*Fonte*:

—————

Poderíamos aproximar-nos de um imposto justo, desagravando as famílias e
aumentando, apesar disso, a receita total? Certamente que sim!
Um
outro aspecto que importa referir tem a ver com as vítimas maiores dos aumentos
do IMI. Os portugueses que, para poderem dispor de um alojamento condigno,
tiveram que o adquirir no mercado, consumindo dessa forma uma grande parte do
rendimento disponível das suas famílias. Somos o país em que a percentagem dos
cidadãos que vivem em casa própria – ocupantes/proprietários no jargão
urbanístico – é uma das mais elevadas no contexto europeu e dos países
desenvolvidos em geral. Somos, simultaneamente, um dos países com mais baixo rendimento
per capita. Este milagre apenas foi
possível com o recurso ao financiamento bancário e com a sujeição a um
endividamento para a vida que, em situações de crise como a actual, resulta num
crescimento exponencial dos níveis de incumprimento com a perda das casas e a
destruição da coesão social. A situação que nos conduziu a sermos um país de
proprietários (hipotecados) -seria interessante perceber como muda o tratamento
em termos de IMI dos prédios depois de devolvidos aos bancos por incumprimento
dos proprietários - resultou não de uma
especificidade dos portugueses mas, apenas e só, de uma opção política dos
sucessivos governos, marcada por uma orientação liberal incomum no contexto
europeu. Isto, apesar do texto Constitucional determinar uma orientação
completamente diferente(2), impondo uma política pública de habitação e
elegendo o direito à habitação como um direito fundamental dos cidadãos, no
mesmo plano do direito à saúde e à educação. Portugal é o país da Europa em que
menos cidadãos vivem em casa arrendada, a uma enorme distância de todos os
outros. O País em que a compra da casa custa o maior número de anos de
salário(3), cerca do dobro da média europeia. O lado irónico, senão trágico,
desta situação é que ela começou a desenhar-se aquando da intervenção do FMI em
1983, com a repressão da intervenção do Estado na produção de habitação social
e a repressão do arrendamento cooperativo que era então a forma quase exclusiva
de intervenção das Cooperativas de Habitação. Essa passagem do FMI por Portugal
marca o momento em que o acesso dos cidadãos à habitação deixou de ser uma
responsabilidade do Estado, passando a ser uma questão passível de ser
resolvida pelo mercado(4). Já então se utilizou o álibi da necessidade de
corrigir o défice das contas do Estado. Afinal, a solução então preconizada
continha as raízes dos males de que agora nos queixamos.

—————

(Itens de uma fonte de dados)
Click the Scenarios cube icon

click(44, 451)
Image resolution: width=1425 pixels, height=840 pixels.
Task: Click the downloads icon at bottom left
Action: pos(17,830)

—————

*Complete o seguinte*:
[A] Responda a estas perguntas com base no texto sobre habitação:
(i) Em que ano ocorreu a intervenção do FMI referida?
(ii) Quanto custa a compra da casa em Portugal, em anos de salário, face à média europeia?
(iii) Qual era a forma quase exclusiva de intervenção das Cooperativas de Habitação?
[B] Diga se cada afirmação concorda com o texto sobre habitação, respondendo sim ou não e citando as palavras que o decidem:
(i) Portugal tornou-se um país de proprietários por uma especificidade dos portugueses.
(ii) A Constituição põe o direito à habitação no mesmo plano do direito à saúde e à educação.
(iii) Portugal é um dos países com mais alto rendimento per capita.

*Respostas por tarefa*:
[A]
(i) Em 1983.
(ii) Cerca do dobro da média europeia.
(iii) O arrendamento cooperativo.

[B]
(i) Não: "resultou não de uma especificidade dos portugueses mas, apenas e só, de uma opção política dos sucessivos governos".
(ii) Sim: "elegendo o direito à habitação como um direito fundamental dos cidadãos, no mesmo plano do direito à saúde e à educação".
(iii) Não: "Somos, simultaneamente, um dos países com mais baixo rendimento per capita."